REQUIRED ACTION: Lines to restate from the data below: from the one containing "Privacy Policy (155, 2556)" to the one containing "Create Account (963, 719)", both included. Give them again exactly, and only them.

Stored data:
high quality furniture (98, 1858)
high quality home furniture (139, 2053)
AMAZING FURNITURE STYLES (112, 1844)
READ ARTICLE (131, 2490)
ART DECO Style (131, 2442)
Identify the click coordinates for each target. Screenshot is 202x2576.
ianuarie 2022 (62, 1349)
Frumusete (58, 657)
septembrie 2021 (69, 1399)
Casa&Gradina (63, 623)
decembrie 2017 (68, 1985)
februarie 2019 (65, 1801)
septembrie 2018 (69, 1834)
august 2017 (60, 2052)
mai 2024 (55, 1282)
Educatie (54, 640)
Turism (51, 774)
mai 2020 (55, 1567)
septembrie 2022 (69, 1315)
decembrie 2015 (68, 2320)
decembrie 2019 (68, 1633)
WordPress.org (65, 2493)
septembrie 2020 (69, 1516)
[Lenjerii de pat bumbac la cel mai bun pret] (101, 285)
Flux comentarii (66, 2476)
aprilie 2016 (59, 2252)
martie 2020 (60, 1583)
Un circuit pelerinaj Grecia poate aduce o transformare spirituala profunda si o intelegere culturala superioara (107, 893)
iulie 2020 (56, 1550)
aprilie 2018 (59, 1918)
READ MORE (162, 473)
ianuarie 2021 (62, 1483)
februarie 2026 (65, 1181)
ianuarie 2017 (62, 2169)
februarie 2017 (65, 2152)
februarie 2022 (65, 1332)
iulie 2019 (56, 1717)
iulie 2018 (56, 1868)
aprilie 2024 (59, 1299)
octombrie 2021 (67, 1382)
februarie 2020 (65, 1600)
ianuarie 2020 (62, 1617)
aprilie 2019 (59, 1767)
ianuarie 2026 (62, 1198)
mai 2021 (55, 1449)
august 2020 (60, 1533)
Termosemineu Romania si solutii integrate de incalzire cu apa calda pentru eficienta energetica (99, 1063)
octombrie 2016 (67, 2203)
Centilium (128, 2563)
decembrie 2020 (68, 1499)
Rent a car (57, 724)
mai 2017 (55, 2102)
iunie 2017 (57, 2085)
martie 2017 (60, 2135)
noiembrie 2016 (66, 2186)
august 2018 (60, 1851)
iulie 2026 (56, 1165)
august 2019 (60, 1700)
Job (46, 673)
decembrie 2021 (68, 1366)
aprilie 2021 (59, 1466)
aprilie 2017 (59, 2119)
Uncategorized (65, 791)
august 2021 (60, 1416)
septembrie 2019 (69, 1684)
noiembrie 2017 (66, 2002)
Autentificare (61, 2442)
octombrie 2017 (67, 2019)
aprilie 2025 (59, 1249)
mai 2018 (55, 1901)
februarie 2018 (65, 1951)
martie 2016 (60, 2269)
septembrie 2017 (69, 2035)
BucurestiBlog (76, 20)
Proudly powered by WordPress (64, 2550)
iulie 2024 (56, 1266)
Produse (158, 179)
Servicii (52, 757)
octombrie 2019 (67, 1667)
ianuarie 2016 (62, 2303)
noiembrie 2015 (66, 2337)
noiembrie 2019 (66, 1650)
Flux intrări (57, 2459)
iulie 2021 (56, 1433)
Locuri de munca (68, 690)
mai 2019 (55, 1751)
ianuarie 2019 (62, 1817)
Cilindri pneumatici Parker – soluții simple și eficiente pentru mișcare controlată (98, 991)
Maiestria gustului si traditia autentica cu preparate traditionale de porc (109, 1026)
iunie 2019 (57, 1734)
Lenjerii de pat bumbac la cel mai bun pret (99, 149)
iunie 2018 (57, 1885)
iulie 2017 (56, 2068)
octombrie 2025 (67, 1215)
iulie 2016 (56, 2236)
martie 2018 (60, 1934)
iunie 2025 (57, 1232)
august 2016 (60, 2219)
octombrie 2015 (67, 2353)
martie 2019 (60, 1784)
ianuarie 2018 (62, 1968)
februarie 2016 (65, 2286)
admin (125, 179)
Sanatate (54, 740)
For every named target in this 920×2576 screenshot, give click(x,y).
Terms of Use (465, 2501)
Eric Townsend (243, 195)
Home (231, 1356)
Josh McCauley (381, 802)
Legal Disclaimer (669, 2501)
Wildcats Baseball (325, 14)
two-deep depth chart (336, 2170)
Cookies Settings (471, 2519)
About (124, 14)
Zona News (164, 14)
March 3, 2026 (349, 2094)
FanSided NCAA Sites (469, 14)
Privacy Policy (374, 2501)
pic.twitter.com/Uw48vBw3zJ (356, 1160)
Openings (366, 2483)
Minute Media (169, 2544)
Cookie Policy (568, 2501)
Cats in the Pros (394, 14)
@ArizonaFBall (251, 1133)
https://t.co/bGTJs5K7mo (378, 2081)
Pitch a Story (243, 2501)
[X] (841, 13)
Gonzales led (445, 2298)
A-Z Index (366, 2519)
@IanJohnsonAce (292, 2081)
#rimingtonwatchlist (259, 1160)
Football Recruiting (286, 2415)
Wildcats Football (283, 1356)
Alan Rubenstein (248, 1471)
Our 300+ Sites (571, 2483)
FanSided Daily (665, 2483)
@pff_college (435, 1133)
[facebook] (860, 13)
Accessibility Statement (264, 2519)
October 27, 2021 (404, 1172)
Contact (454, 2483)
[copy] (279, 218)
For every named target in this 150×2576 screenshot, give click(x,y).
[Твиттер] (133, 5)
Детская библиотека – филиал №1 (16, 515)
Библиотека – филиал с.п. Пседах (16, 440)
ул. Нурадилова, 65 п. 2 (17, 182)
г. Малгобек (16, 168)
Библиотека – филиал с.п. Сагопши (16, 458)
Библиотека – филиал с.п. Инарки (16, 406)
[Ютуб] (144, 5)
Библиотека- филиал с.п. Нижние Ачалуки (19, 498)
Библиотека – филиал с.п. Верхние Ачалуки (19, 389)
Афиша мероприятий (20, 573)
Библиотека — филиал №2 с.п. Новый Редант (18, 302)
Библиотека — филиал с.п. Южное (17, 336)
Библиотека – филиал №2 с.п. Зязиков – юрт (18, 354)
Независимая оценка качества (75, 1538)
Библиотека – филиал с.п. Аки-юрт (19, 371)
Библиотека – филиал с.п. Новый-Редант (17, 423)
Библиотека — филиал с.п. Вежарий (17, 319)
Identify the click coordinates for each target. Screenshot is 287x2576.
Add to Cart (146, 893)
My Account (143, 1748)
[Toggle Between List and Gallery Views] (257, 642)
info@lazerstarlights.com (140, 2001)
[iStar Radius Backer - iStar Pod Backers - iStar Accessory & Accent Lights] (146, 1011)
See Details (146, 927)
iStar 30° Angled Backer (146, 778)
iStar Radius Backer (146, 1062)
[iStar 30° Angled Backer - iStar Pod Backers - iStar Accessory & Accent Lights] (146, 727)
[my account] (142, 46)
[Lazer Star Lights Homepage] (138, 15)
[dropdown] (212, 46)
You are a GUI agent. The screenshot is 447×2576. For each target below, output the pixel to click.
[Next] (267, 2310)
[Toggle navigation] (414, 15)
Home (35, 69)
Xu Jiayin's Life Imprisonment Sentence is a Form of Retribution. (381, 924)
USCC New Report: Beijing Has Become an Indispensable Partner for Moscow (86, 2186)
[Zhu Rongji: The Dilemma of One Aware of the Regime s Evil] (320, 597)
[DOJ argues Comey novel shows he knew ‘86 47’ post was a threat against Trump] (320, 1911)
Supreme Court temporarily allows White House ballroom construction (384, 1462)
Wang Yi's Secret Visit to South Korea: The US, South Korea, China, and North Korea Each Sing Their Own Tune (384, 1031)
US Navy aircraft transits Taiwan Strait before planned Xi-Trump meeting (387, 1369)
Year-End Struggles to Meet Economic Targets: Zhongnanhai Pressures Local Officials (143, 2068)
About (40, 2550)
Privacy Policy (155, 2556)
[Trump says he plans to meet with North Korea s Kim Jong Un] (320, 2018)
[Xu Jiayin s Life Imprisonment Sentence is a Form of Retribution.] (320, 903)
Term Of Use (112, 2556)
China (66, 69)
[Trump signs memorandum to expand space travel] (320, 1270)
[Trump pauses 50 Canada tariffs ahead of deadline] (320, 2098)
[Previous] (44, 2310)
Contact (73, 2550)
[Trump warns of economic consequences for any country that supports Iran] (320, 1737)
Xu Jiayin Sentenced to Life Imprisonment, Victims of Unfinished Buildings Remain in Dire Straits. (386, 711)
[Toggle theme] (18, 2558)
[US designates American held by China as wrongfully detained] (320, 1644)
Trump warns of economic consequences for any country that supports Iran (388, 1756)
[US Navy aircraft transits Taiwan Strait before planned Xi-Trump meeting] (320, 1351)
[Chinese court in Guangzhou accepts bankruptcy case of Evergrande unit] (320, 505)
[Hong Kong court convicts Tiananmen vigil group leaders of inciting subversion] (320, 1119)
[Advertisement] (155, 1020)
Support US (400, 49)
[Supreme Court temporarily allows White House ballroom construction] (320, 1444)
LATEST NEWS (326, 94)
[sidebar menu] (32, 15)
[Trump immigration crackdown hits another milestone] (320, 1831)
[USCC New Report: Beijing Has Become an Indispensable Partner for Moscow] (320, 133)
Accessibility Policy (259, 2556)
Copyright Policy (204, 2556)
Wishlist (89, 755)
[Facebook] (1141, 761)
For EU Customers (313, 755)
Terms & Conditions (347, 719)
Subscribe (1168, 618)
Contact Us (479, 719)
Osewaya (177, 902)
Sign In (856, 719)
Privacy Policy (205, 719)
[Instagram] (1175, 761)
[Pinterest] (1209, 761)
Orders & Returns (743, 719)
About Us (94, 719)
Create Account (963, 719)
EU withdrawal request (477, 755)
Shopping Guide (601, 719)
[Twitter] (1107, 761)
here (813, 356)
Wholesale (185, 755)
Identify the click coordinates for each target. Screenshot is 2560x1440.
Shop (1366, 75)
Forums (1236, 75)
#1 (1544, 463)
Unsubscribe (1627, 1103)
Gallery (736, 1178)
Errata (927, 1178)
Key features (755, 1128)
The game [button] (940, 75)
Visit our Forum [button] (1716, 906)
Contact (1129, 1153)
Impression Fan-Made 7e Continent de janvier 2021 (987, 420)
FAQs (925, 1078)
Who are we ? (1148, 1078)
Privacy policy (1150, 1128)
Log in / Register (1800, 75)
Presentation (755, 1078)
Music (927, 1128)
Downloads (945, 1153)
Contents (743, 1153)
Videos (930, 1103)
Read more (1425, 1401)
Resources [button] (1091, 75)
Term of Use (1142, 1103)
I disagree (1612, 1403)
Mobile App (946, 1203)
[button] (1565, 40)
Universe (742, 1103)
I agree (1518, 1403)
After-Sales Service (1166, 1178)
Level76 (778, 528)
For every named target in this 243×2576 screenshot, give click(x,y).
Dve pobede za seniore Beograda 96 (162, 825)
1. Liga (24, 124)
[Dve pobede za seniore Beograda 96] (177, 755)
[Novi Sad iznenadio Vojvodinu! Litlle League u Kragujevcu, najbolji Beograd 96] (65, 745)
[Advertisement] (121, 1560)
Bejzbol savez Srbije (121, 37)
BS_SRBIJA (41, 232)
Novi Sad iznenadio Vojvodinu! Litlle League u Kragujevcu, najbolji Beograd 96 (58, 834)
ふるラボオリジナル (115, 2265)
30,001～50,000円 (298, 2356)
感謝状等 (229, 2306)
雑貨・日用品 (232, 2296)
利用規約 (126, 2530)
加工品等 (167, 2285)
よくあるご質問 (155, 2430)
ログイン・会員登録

THE ANSWER:
Privacy Policy (155, 2556)
[Trump says he plans to meet with North Korea s Kim Jong Un] (320, 2018)
[Xu Jiayin s Life Imprisonment Sentence is a Form of Retribution.] (320, 903)
Term Of Use (112, 2556)
China (66, 69)
[Trump signs memorandum to expand space travel] (320, 1270)
[Trump pauses 50 Canada tariffs ahead of deadline] (320, 2098)
[Previous] (44, 2310)
Contact (73, 2550)
[Trump warns of economic consequences for any country that supports Iran] (320, 1737)
Xu Jiayin Sentenced to Life Imprisonment, Victims of Unfinished Buildings Remain in Dire Straits. (386, 711)
[Toggle theme] (18, 2558)
[US designates American held by China as wrongfully detained] (320, 1644)
Trump warns of economic consequences for any country that supports Iran (388, 1756)
[US Navy aircraft transits Taiwan Strait before planned Xi-Trump meeting] (320, 1351)
[Chinese court in Guangzhou accepts bankruptcy case of Evergrande unit] (320, 505)
[Hong Kong court convicts Tiananmen vigil group leaders of inciting subversion] (320, 1119)
[Advertisement] (155, 1020)
Support US (400, 49)
[Supreme Court temporarily allows White House ballroom construction] (320, 1444)
LATEST NEWS (326, 94)
[sidebar menu] (32, 15)
[Trump immigration crackdown hits another milestone] (320, 1831)
[USCC New Report: Beijing Has Become an Indispensable Partner for Moscow] (320, 133)
Accessibility Policy (259, 2556)
Copyright Policy (204, 2556)
Wishlist (89, 755)
[Facebook] (1141, 761)
For EU Customers (313, 755)
Terms & Conditions (347, 719)
Subscribe (1168, 618)
Contact Us (479, 719)
Osewaya (177, 902)
Sign In (856, 719)
Privacy Policy (205, 719)
[Instagram] (1175, 761)
[Pinterest] (1209, 761)
Orders & Returns (743, 719)
About Us (94, 719)
Create Account (963, 719)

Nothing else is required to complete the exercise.